Capitalist bosses want to pay their workers the lowest wages possible. They also want to sell their products for the highest prices possible. This is the source of the class struggle and of the fierce competition among capitalist enterprises and groups of enterprises.
It is also the source of capitalist crisis. How can you sell if people can’t buy? Credit is one way, but there always comes the day of reckoning.
California’s Gov. Jerry Brown on March 28 announced a deal with leaders of the State Legislature to pass a law that would raise the minimum wage in the state from the current $10 an hour to $15, to be phased in over six years. This comes after a vigorous campaign waged by unions and other workers’ organizations — which include many immigrants, workers of color and women, often single mothers, who usually get paid the least.
The reaction by the bosses is of course mixed. Those paying low wages are fiercely opposed to it, even though it won’t take full effect until 2022. Others, who want to be able to sell more of their products, are grudgingly agreeing to it — hence the acquiescence by a section of the capitalist political establishment.
And then there are those among the wealthy, be they owners of enterprises or the idle rich living off inherited wealth — and there are many of those enjoying life in sunny California — who are scared by the prospect of a rising militancy among workers that could cost them even more in the future.
The struggle won’t end here, of course. The bosses will continue to find ways to squeeze more work out of the workers and will look for ways to cut their wages at the same time. That’s the nature of capitalism. Opponents of the law have said it will cause layoffs. That doesn’t have to happen, but the bosses may make it happen just to spite the law. We should see this as a limited victory, which will make a difference only if it inspires greater struggle for even bigger wins in the future.
A March 29 New York Times article about car manufacturing and sales in China contained an amazing fact, yet it was just a phrase in one sentence: “The buyers are not just China’s college-educated, white-collar elite, but also the beneficiaries of the country’s roughly eightfold growth in blue-collar wages in the last dozen years.”
So blue-collar wages in China today are eight times what they were a dozen years ago!

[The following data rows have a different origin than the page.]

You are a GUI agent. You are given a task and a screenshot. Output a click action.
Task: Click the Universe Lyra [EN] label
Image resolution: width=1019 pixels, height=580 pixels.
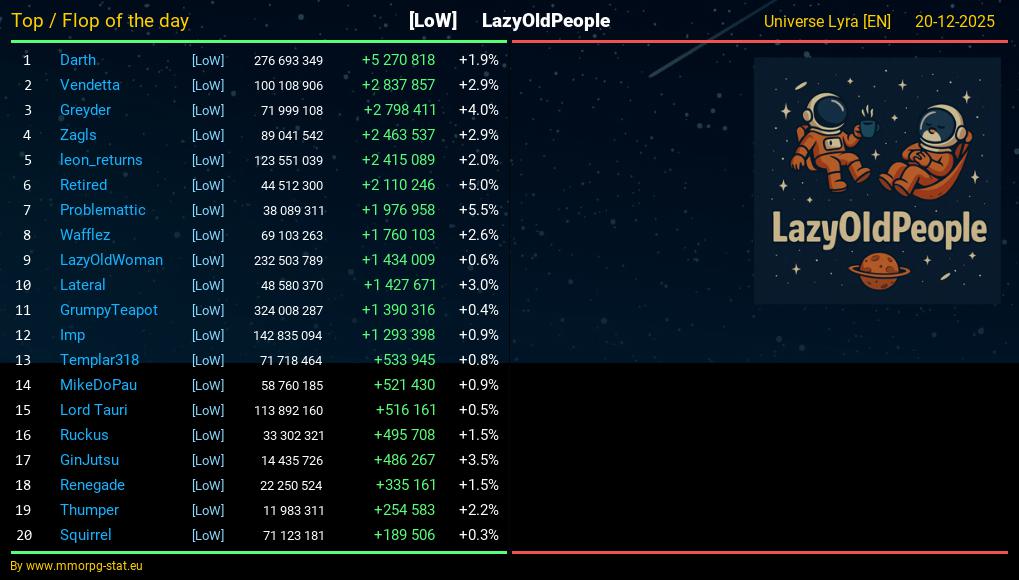pos(827,21)
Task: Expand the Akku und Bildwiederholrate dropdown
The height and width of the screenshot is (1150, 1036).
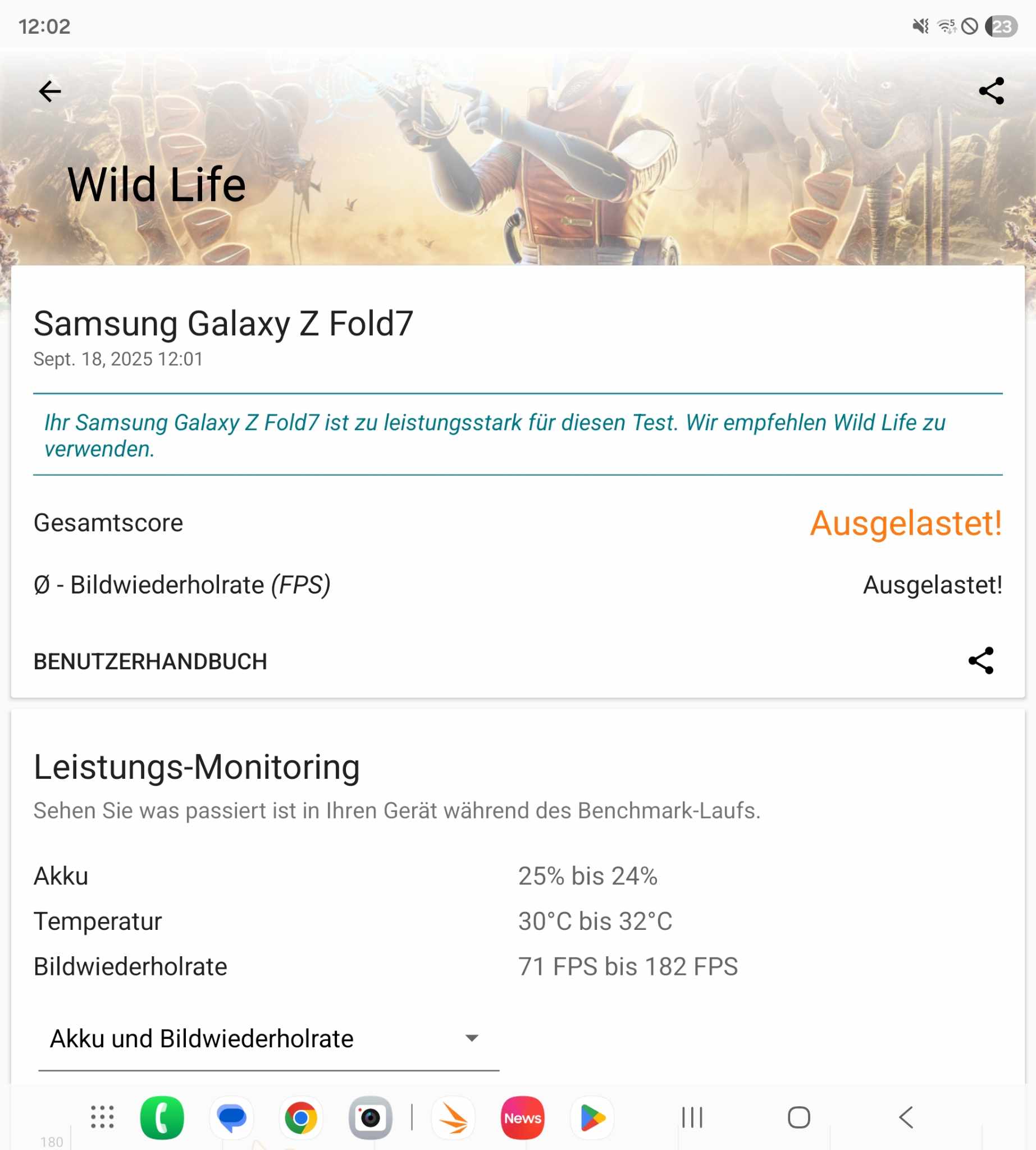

This reflects the enormous growth in productivity as People’s China has developed a modern industrial base. Most of that growth has gone to raise the people’s standard of living. Productivity here has also grown tremendously. Yet workers’ real wages here peaked in 1973, more than 40 years ago! All the growth in productivity since then has benefitted only the rich, turning millionaires into billionaires. And creating today’s in-your-face inequality.
China had a revolution. We need our own revolution to free up our economy. It’s as simple as that.